The latency hiding has to be hidden by scheduling in either case. What you need to suspend is the actual instruction stream that depends on the texture request (i.e. the shader) by switching to doing something else, so that has to be handled in the cores.
It's done that way by the software rasterizer, it's just that doing so with the separate unit makes it easier to do so.
The texture ops become fire-and-forget with a better static target latency, uniform handling of alignment issues, and a texture unit that hopefully would do a better job of not discarding its prefetches before performing the filter or thrashing the limited L1 or valuable L2 tile space, which a long stream of prefetches would do.
In fact it's less of an issue if filtering was being done in the cores since then you're only hiding the latency of the tap fetches rather than the entire latency of the filtering operation.

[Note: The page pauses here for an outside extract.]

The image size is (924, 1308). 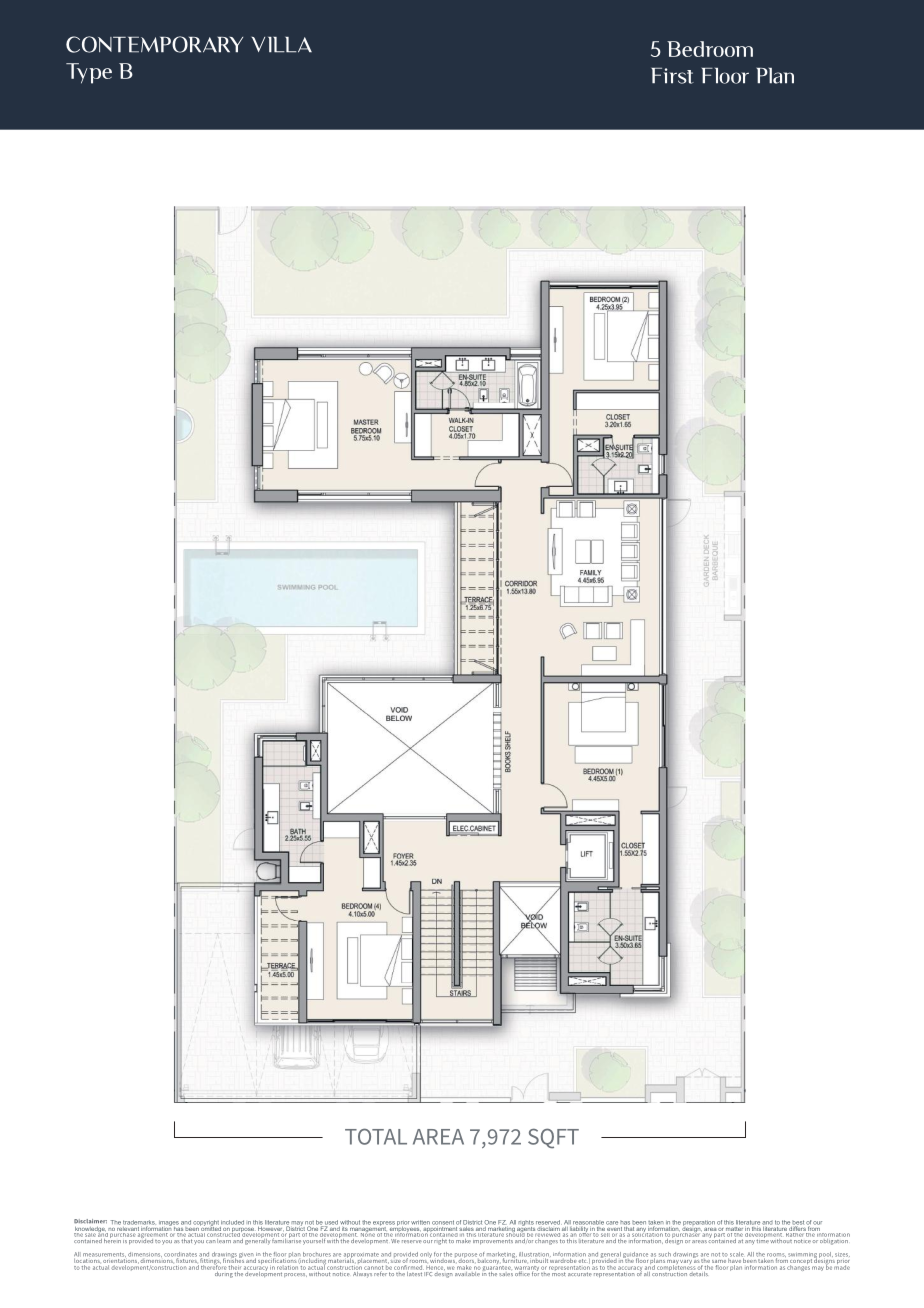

I was under the impression that the filtering portion of the operation was significantly less than the worst-case fetch latency.

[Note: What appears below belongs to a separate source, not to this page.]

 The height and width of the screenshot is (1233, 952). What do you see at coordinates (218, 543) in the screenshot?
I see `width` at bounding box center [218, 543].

As with all long latency memory accesses, you should be prefetching and switching to other work before issuing the load/store to avoid stalling the thread.
Prefetch with the scalar or vector prefetches?
The vector ones have the downside of hitting the L1 and they do leave the VPU's FP resources unused for one or more cycles.
The scalar ones can fetch to the larger L2, though the 1:16 disadvantage they'd face with the organization of the software rasterizer's strand-based organization and the back and forth between the vector and scalar sides may make this less than universally useful.
Either way, this is a dual-issue core. There are only so many slots to burn.
Texture sampling is just another long latency event that needs hiding... it's irrelevant whether or not it is being done in a separate unit except that if it is it's actually harder to keep the main cores busy, not easier.
The math the cores would be doing would be shovel work, and the cache would be tracking dozens to hundreds of outstanding fetches. It's not a workload the P54 was meant to handle.
A custom texture unit could do all those things in its own way, and merely have to produce the results within a given time window.
The main cores could spend their time doing something useful.